PASSAGE GIVEN:
★ ★ ★ ★ ★ ★ ★

Jesse and his friend Leslie drive to César Chávez’s demonstration. Abel skips work to sell secondhand things at a market with the landlord’s daughter Glenda, her baby, and her mother. He assures Jesse that he’s not interested in Glenda, but the younger worries that he is. At the demonstration, Jesse sees schoolmate Raul, but Raul is not friendly with him. The marchers chant as the police watch on. César Chávez is not there.

Chapter 7 Summary

Jesse goes to work in the cotton fields, but Abel stays home because his and Glenda’s earnings from the market were good enough to last the week. The younger worries about his eye, which hurts after wind blew dirt into it. He asks Abel why he won’t major in Spanish, and Abel confronts him about being jealous of Glenda. Jesse worries about a potential relationship because Glenda is not Mexican. He goes to his mother and stepfather’s house for Sunday dinner. He and his mother get along, and she worries about him living on his own. Jesse still can’t stand his aggressive stepfather and his alcoholism.

★ ★ ★ ★ ★ ★ ★

DATA PROVIDED:
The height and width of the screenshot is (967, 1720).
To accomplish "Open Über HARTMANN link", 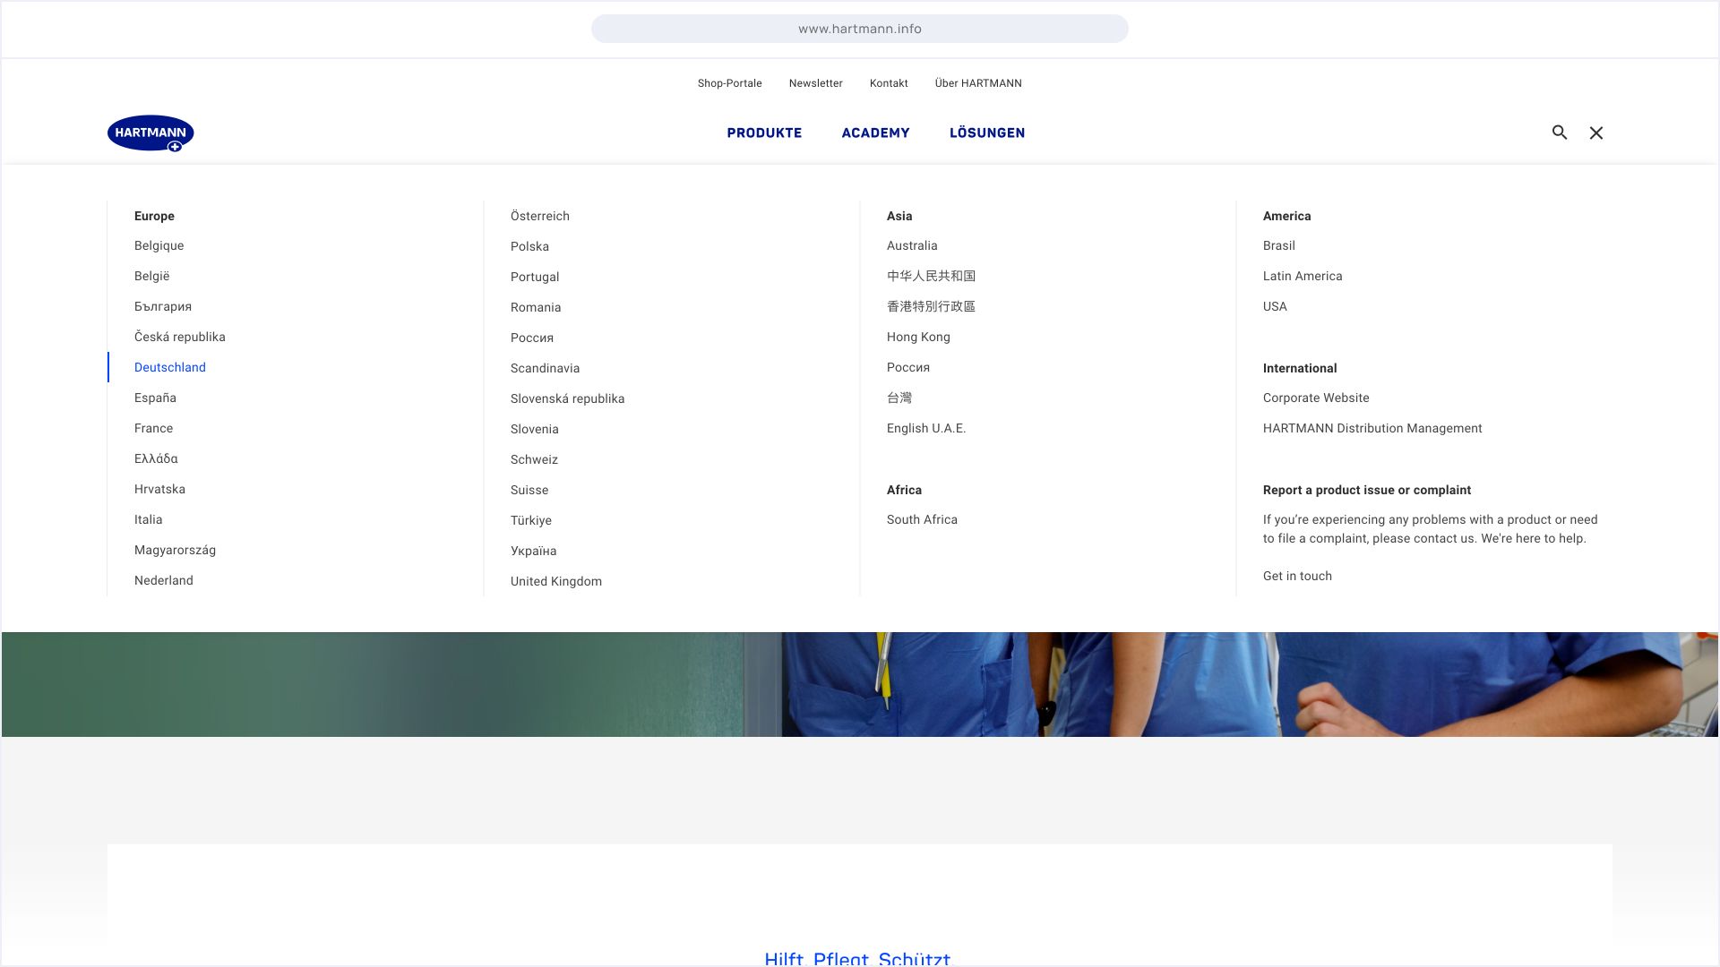I will pyautogui.click(x=978, y=83).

★ ★ ★ ★ ★ ★ ★

REQUIREMENTS: Can you quote the chapter summary from "Jesse goes to" to "and his alcoholism."? The lines after the chapter summary are separate material and unrelated to it.

EXPECTED OUTPUT:
Jesse goes to work in the cotton fields, but Abel stays home because his and Glenda’s earnings from the market were good enough to last the week. The younger worries about his eye, which hurts after wind blew dirt into it. He asks Abel why he won’t major in Spanish, and Abel confronts him about being jealous of Glenda. Jesse worries about a potential relationship because Glenda is not Mexican. He goes to his mother and stepfather’s house for Sunday dinner. He and his mother get along, and she worries about him living on his own. Jesse still can’t stand his aggressive stepfather and his alcoholism.